§ **Instruction**
Copy the drumming advice from "Some different aspects" up to and including "independence than others.", substituting "drum skin" for "drumhead".

§ **Extract provided**
______________________________

Don't worry or psyche yourself out. Most of the time, the easier stuff to play works the best! Some of the most successful drummers in the world aren't flashy or super technical in their playing, but have a rock solid foundation and are masters of playing with other musicians.

Some different aspects you should work on to improve your playing are;

  • Hand technique- Your choice of grip, how tightly you hold the sticks, Your use of rebound, Even the way you swing the stick and strike the drumhead or cymbal all affect how well you play smoothly, quickly, and with power.
  • Independence- This refers to your ability to get your limbs to move independently of each other. This can be the hardest thing to improve for some players. Some styles of music and playing can require more independence than others.
  • Playing 'around' the drum set- Your ability to smoothly and accurately move around the kit. knowing how to adjust your set so that everything can reached comfortably is very important here.
  • Foot technique- There are different ways you can work the pedals to get speed, dynamics, and fluidity from your feet. Learning how to adjust the pedals for your personal technique is important. once you start to develop your foot technique, you'll realize what your own preferences are.

______________________________

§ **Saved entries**
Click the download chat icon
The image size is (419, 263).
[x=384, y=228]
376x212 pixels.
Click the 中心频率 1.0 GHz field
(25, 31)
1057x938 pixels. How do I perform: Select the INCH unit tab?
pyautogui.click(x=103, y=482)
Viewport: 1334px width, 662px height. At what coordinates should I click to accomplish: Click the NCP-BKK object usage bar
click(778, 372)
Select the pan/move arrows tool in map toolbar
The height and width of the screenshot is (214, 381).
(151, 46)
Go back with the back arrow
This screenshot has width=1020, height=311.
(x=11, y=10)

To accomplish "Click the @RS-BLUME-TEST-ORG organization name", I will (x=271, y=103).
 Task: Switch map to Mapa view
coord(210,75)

______________________________

§ **The output**
Some different aspects you should work on to improve your playing are;

  • Hand technique- Your choice of grip, how tightly you hold the sticks, Your use of rebound, Even the way you swing the stick and strike the drum skin or cymbal all affect how well you play smoothly, quickly, and with power.
  • Independence- This refers to your ability to get your limbs to move independently of each other. This can be the hardest thing to improve for some players. Some styles of music and playing can require more independence than others.